Donald Trump is angry for some reason.  He’s won the nomination and the whole party is falling in line behind him but he’s pissed. Yesterday he lashed out at the press in a way that even had the media balking, something they seemingly never do.  Apparently calling a reporter a sleaze to his face and then announcing that you have no intention of ever moderating your behavior was enough to provoke a days worth of punditry about just what has The Donald so up in arms. There was no consensus on what it was.  If I were to guess it’s that Trump seems to have labored under the illusion that if he won the nomination that would be that. He is surprised that he is still being questioned.

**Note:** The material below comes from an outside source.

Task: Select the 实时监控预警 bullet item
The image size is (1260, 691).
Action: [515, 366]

But if you’re wondering if this will hurt him with his voters, Rush Limbaugh gives us a good clue:

Trump felt the need to correct the record today and did so in his own inimitable way, which basically attacked the media for dishonesty and corruption.  And the thing is he stood there for, what, 45 minutes? I mean, he didn’t hide, didn’t run away from it, answered every question. He just took them on.  They have no complaint.  They can never say Trump avoids them. They can never say Trump does this or that to try to evade any kind of scrutiny, even though he got that question about scrutiny. 

But the New York Times… This is actually kind of funny, I think, because they’re worried that Trump’s constant access to the media and his unpredictability is frustrating Hillary.  Hillary doesn’t know how to deal with this. Hillary doesn’t know how to counterprogram Trump, if you will.  Hillary doesn’t know how to go out and write her own narrative of the day.  Hillary doesn’t know whether to focus on herself or to criticize Trump or to go after Crazy Bernie. She doesn’t know what to do.  And the press doesn’t, either.

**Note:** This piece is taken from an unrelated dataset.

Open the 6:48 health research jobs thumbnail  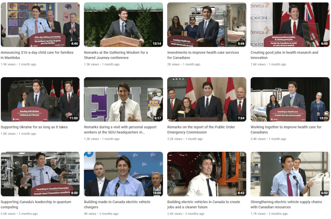tap(290, 25)
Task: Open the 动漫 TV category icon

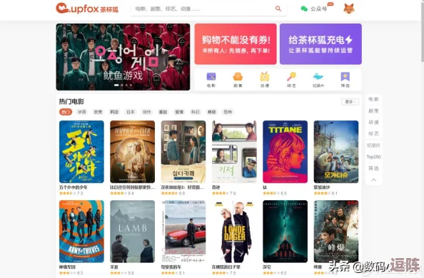Action: pyautogui.click(x=264, y=77)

The New York Times is admitting here that their capacity, their ability to shape and control the narrative — the soap opera script — every day, is almost impossible because of Trump.  And so the Times, in this story, is struggling to figure out some kind of Fairness Doctrine solution to the problem.  I kid you not.  They’re trying to find a way they can balance this, because Trump is generating so much more coverage.  They’re not starting it.  The press isn’t.  Trump’s just out doing what he’s doing, and they are compelled to cover it.

They cannot not cover it.  But there is no… Hillary Clinton calls a press conference; it’s no big deal.  There isn’t a mad dash by countless members of the media to get there and see what she’s gonna say.  There is no comparative excitement, unpredictability, drama, entertainment, you name it. There isn’t any comparison.  Now, not to say Trump doesn’t have any competition, because he does.  That’s a crucial factor in all of this, too.  Now, the Times here, they’re hand-wringing. They’re worried. They’re complaining. (paraphrased)

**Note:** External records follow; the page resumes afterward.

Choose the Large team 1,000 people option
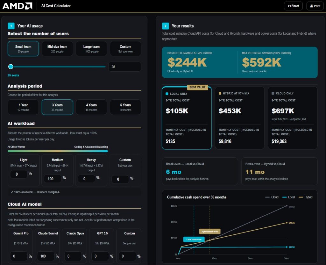The width and height of the screenshot is (326, 265). [x=91, y=49]
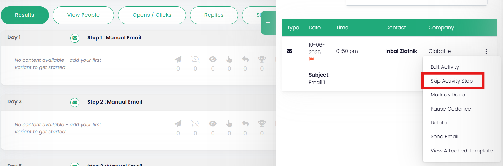503x166 pixels.
Task: Click the envelope type icon in activity row
Action: [289, 51]
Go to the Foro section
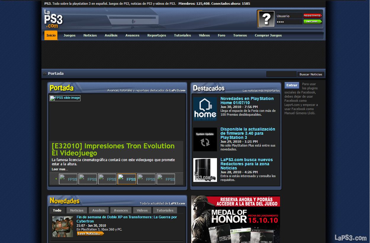Screen dimensions: 370x243 (221, 35)
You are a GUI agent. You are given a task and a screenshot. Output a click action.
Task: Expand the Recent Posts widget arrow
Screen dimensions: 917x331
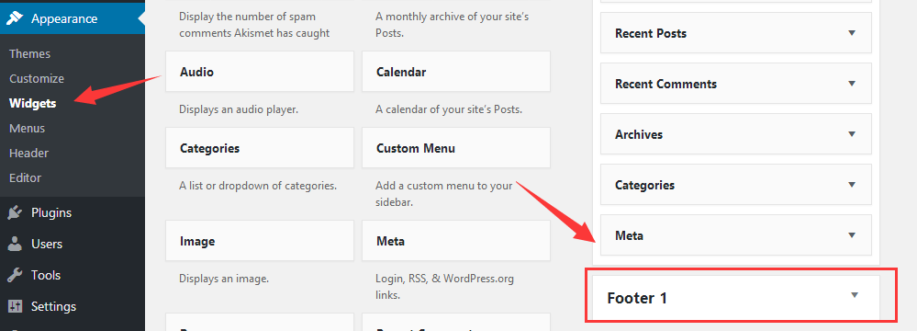[852, 33]

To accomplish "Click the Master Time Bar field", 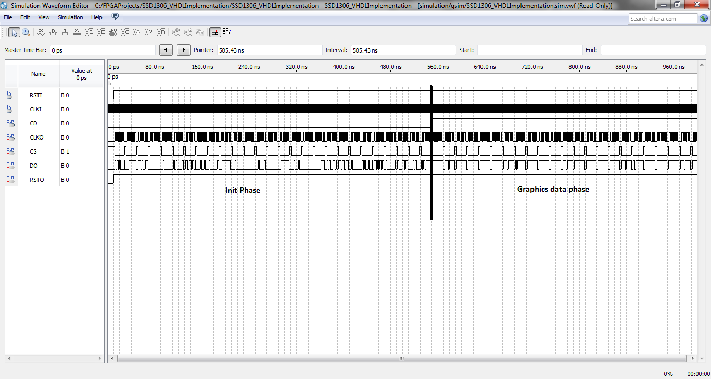I will [102, 50].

“It’s not fair! It’s not fair! We can’t control the media ’cause of Trump.”  The problem is — and they don’t want to say this, but the problem is — that Trump, no matter what anybody thinks of him, is interesting.  And Trump, no matter what anybody thinks of him, is funny.  Trump, no matter what anybody thinks of him, is different.  Trump, no matter what anybody thinks of him, is drama.  Trump, no matter what anybody thinks of him, is unpredictable.  All of that means, you can’t miss it.

That’s the right’s most important propagandist who, by the way, has called himself “an entertainer” for years. Trump is his creature more than anyone else in America.

The sad truth is that close to half this country likes Trump just the way he is.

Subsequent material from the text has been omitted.